I order and receive my hamburger in under a minute. The cynical adult in me says that means it’s been sitting under a heat lamp for who knows how long, but the little kid in me is excited to have food so quickly.
As cynical adult me feared, the hamburger patty on my burger didn’t seem to be the freshest. The outer edges were attractively crisped, but when I cut the patty, it was a dull grey color. And once bitten, it was dry and unremarkable. The bacon was thin and unremarkable, as fast food bacon almost always is.
I’ve always been skeptical of the Angus branding of beef, and even more these days when I can get an Angus cheeseburger at my local gas station. Hardee’s Angus Thickburgers used to be a premium fast food offering, and it’s sad to see the quality dip.
As a child, I wouldn’t have noticed how much the two large tomato slices contribute to this meat-and-cheese-heavy sandwich. I was assiduous in removing every tomato from sandwiches until my early thirties. These days I can tell that the tomatoes here contribute some needed freshness and are better than the wet, flavorless discs on other fast food burgers.
The sourdough bread is plain white bread, just as it was in the past. The sliced round pieces were innovative in the ’90s and allowed a pleasantly toasted presentation, but no wild bacteria are flavoring the burger bun here. I don’t really expect that; good sourdough needs a mature starter that’s fed and cared for like it’s family.
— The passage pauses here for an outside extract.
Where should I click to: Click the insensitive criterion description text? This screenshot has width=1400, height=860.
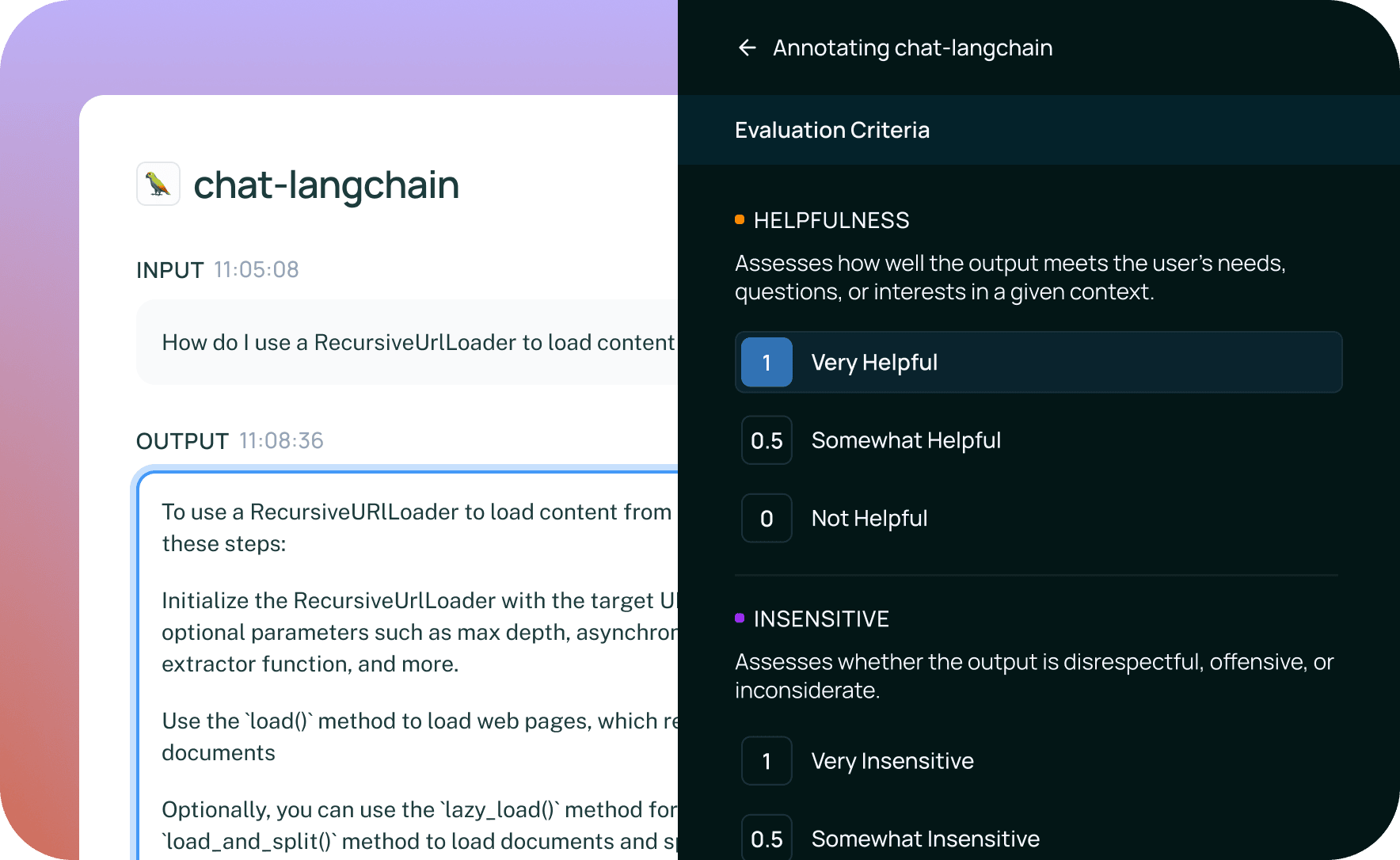1033,675
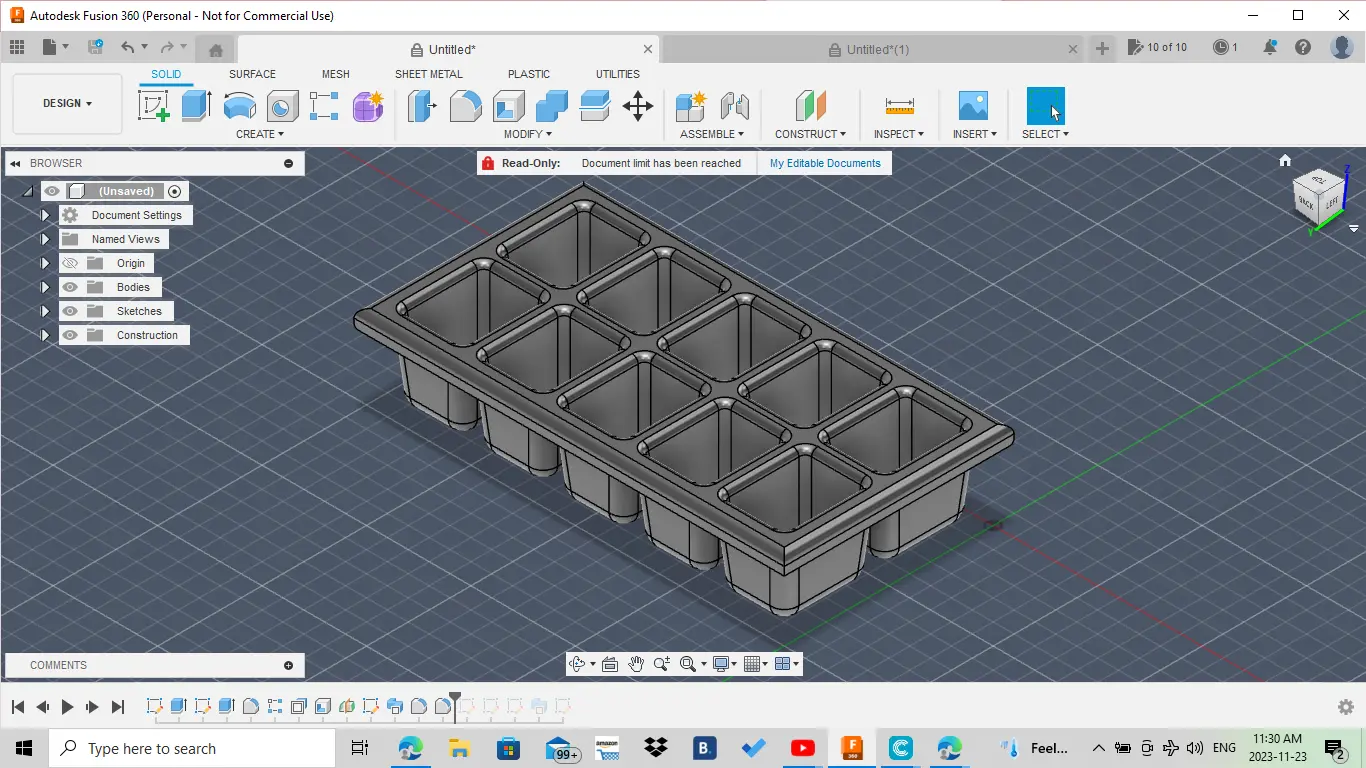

In my experience, great, really funky sourdough needs a starter that’s been burbling away for years (and occasionally forgotten) so that it’s surly, nearly sentient, and plotting its escape. And that’s a lot for a fast food company to deal with. My point is the bread is fine.
The 2022 Frisco Angus Burger is a decent sandwich, but it’s missing the crucial special sauce that made the ’90s sandwich a standout. I didn’t know what it was at the time, but years later, when the internet was finally a thing, I asked Jeeves (look it up, Zoomer), “What is the Frisco Burger Special Sauce?” and he responded, “Onion mayonnaise, sir.” My Frisco Angus burger had plain mayo that combined with the processed Swiss cheese into a white goopy mess. Just like the old days! But without the onion mayo, it’s just not the same congealed goo I loved as a kid.
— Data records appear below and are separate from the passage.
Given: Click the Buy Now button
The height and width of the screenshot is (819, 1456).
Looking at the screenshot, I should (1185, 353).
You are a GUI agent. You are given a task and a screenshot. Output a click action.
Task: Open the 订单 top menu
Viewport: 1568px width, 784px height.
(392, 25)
Despite my disappointment, the Frisco Angus Burger is a perfectly serviceable sandwich. Perhaps it could have never lived up to my memories, and mine seemed particularly heat lamp-struck, but it gets the fundamental combination of toasted bread, meat, and cheese right.
Purchased Price: $7.49
Size: N/A
Rating: 5 out of 10
Nutrition Facts: 760 calories, 50 grams of fat, 17 grams of saturated fat, 120 milligrams of cholesterol, 1550 milligrams of sodium, 43 grams of carbohydrates, 3 grams of fiber, 7 grams of sugar, and 36 gram of protein.